● **PROBLEM TO SOLVE**: Extract every line between the one with "Given: Open the ACBooth group thumbnail" and the end of the entries, both included, word for word and free of pictures.

● **DATA IN THIS EXERCISE**:
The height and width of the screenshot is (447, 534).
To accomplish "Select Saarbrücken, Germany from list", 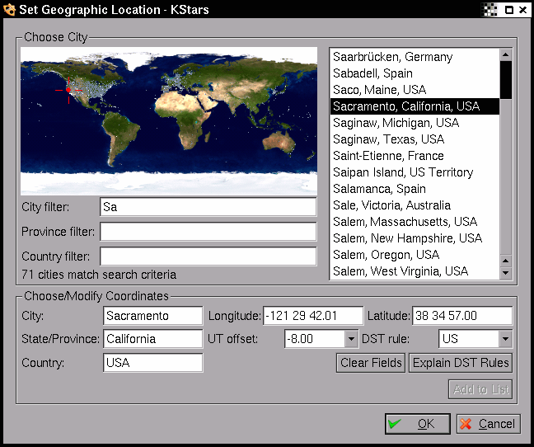I will click(x=392, y=57).
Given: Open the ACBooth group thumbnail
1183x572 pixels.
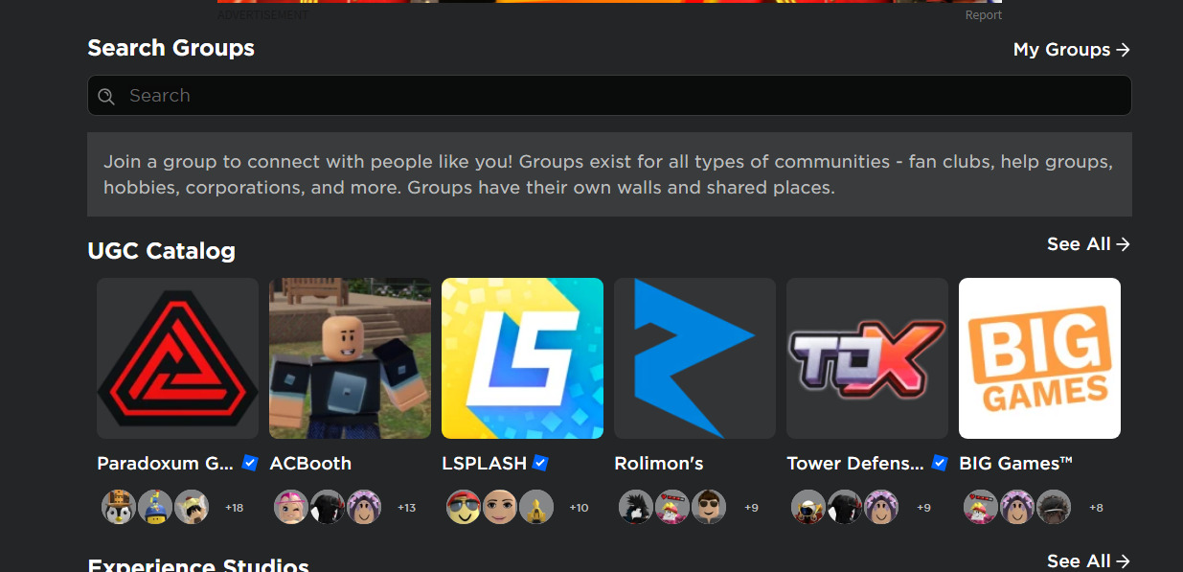Looking at the screenshot, I should pyautogui.click(x=350, y=358).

● **EXERCISE RESULT**:
Given: Open the ACBooth group thumbnail
1183x572 pixels.
Looking at the screenshot, I should pyautogui.click(x=350, y=358).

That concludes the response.